Asumsinya, rendahnya serapan KUR pada sektor pertanian ini dipicu oleh masih adanya produksi di sektor tersebut dan komoditasnya laku dipasaran saat ini.“Karena sektor pertanian ini masih bisa berproduksi di tengah pandemi Covid-19 yang kemungkinan terjadi perputaran keuangan untuk kontinuitas dari modal sendiri, sehingga sektor ini tidak banyak menyerap program KUR. Selain itu ada kemungkinan petani cenderung masih bertahan dengan modal sendiri, sehingga tidak dibebani oleh kewajiban membayar kredit,” tuturnya.
Menurut Ekayana, kondisi tersebut berbeda dengan sektor perdagangan besar dan eceran yang menyerap KUR dalam jumlah besar saat ini. Hal itu terjadi karena sektor perdagangan bukan merupakan sektor penghasil atau produksi, melainkan mengambil bahan baku dari produsen (petani) kemudian diolah untuk dijadikan komoditas lain bernilai jual. Bercermin dari hal itu, sektor perdagangan membutuhkan modal lebih besar untuk kontinuitas usaha. “Di sisi lain, pasar pun terbuka untuk membeli produk olahan dari pertanian di tengah pandemi Covid-19, khususnya untuk kebutuhan konsumsi,” ujarnya.
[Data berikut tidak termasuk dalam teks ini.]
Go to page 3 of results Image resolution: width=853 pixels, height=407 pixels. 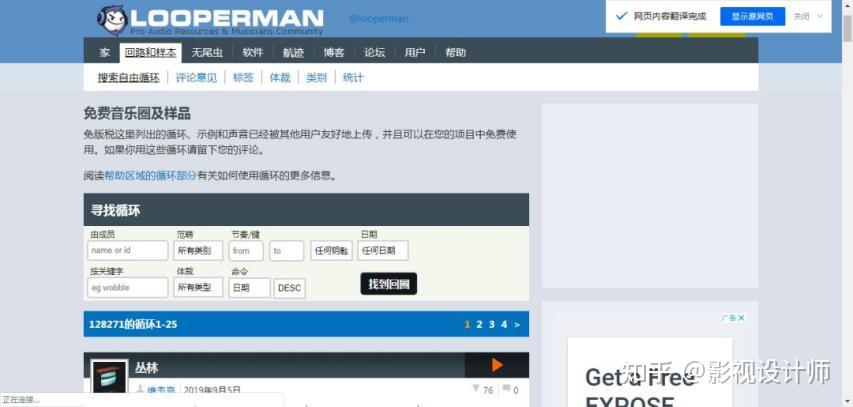[x=491, y=325]
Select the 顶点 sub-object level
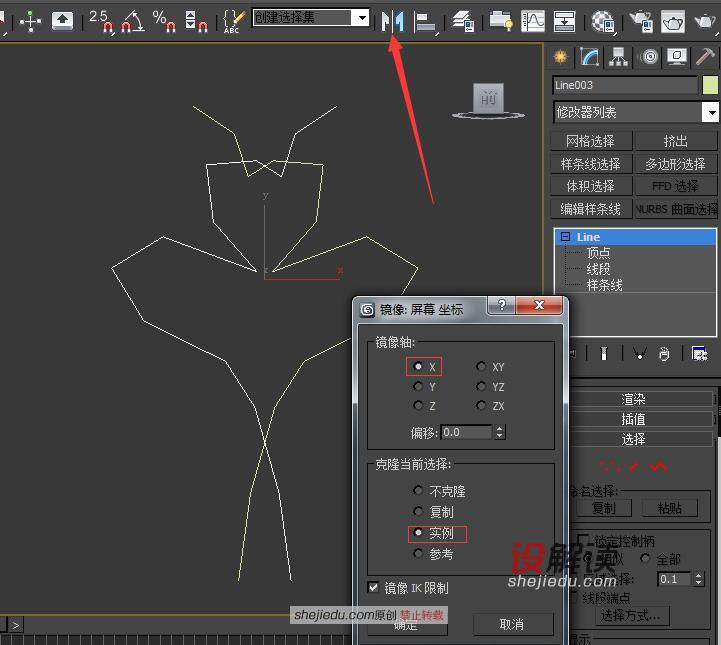721x645 pixels. [x=598, y=253]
Sementara itu, jika dilihat dari realisasi KUR dan kredit super mikro selama tahun 2020 menunjukkan angka perkembangan fluktuatif. Itu tercermin dari serapan Januari 2020 lalu yang total realisasi KUR yang disalurkan oleh bank penyalur di Tabanan mencapai Rp 86.421.350.200 dengan 1.827 debitur, lanjut Februari total penyaluran KUR meningkat menjadi Rp 93.381.600.000 dengan 1.703 debitur. Kemudian Maret yang juga merupakan awal pandemi Covid-19 penyaluran KUR di Tabanan mengalami peurunan menjadi Rp 69.313.091.640 dengan 1.387 debitur, April penurunan serapan KUR berlanjut dengan hanya mencapai Rp 13.751.865.912 dengan 293 debitur, Mei serapan hanya mencapai Rp 9.128.200.000 dengan 214 debitur.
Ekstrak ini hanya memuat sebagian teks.